Demoux pareció incómodo.
—Tal vez podríamos solo… confinarlo en solitario o algo.
—No —dijo Elend, entre dientes—. No, cumpliremos la ley. Si hubiera golpeado a su capitán, tal vez podríamos dejarlo correr. Pero ¿golpear deliberadamente a uno de mis generales? Habrá que ejecutar a ese hombre. La disciplina se está perdiendo.
Ham no quiso mirarlo a la cara.
—La otra pelea que tuve que cortar fue también entre un grupo de soldados corrientes y un grupo de caídos por la bruma.
Elend apretó los dientes, frustrado. Demoux, sin embargo, lo miró a los ojos. Ya sabes lo que hay que hacer, parecía decir.
Ser rey no es siempre hacer lo que quieres, solía decir Tindwyl. Es hacer lo que tiene que hacerse.
—Demoux —dijo Elend—. Creo que los problemas en Luthadel son aún más serios que nuestras dificultades con la disciplina. Penrod nos pide apoyo. Quiero que reúnas a un grupo de hombres y acompañes por el canal al mensajero, Conrad. Ayuda a Penrod y devuelve el control a la ciudad.
—Sí, mi señor —dijo Demoux—. ¿Cuántos soldados han de acompañarme?
Elend lo miró a los ojos.
—Unos trescientos bastarán.
Era el número de los caídos por la bruma. Demoux asintió, y luego se retiró en la noche.
—Es lo mejor, El —dijo Ham en voz baja.
—No, no lo es —respondió Elend—. Como tampoco es justo tener que ejecutar a un soldado por un error de juicio. Pero tenemos que mantener a este ejército unido.
—Supongo.
Elend se volvió para mirar hacia Ciudad Fadrex a través de las brumas.
—Cett tiene razón —dijo por fin—. No podemos continuar aquí sentados, no mientras el mundo se muere.

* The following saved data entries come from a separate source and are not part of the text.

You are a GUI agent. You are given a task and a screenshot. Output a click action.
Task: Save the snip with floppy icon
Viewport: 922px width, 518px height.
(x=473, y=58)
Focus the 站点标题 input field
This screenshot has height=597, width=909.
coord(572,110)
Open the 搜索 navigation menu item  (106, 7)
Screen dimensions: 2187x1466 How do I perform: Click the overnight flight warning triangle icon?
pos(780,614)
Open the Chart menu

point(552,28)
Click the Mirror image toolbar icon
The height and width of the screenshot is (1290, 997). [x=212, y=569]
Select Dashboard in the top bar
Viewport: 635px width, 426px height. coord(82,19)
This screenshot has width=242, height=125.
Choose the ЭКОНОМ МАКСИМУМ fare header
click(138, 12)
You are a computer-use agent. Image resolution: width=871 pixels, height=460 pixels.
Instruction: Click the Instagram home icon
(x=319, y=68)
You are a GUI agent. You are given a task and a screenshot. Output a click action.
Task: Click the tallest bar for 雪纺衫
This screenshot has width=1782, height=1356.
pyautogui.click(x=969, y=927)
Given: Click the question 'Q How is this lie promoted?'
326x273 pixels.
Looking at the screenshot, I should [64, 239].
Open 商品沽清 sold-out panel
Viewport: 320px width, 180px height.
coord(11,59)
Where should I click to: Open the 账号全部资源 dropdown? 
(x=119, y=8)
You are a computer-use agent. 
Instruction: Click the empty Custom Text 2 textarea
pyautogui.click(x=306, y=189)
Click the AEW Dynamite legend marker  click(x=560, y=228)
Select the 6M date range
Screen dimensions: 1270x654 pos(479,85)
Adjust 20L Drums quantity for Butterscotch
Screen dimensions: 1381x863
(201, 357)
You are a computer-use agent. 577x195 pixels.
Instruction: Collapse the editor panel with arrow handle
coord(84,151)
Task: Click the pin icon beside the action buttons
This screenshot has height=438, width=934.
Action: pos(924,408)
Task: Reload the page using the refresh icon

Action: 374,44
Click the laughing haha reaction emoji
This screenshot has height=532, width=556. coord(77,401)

—Entonces, ¿qué hacemos? —preguntó Ham.
Elend vaciló. ¿Qué hacer? ¿Retirarse y dejar a Vin, y probablemente a todo el imperio, a su suerte? ¿Atacar, causando la muerte a miles de personas, convirtiéndose en el conquistador que tanto temía? ¿Había algún otro modo de tomar la ciudad?
Elend se volvió y echó a caminar. Se dirigió hacia la tienda de Noorden. Ham lo siguió, curioso. El antiguo obligador estaba despierto, naturalmente. Noorden seguía un horario extraño. Se levantó apresuradamente, inclinando la cabeza con respeto.
Allí, sobre la mesa, Elend encontró lo que quería. Aquello en lo que había ordenado trabajar a Noorden. Mapas. Movimientos de tropas.
Yomen se niega a dejarse intimidar por mis soldados, pensó Elend. Bien, veamos si podemos volver las tornas contra él.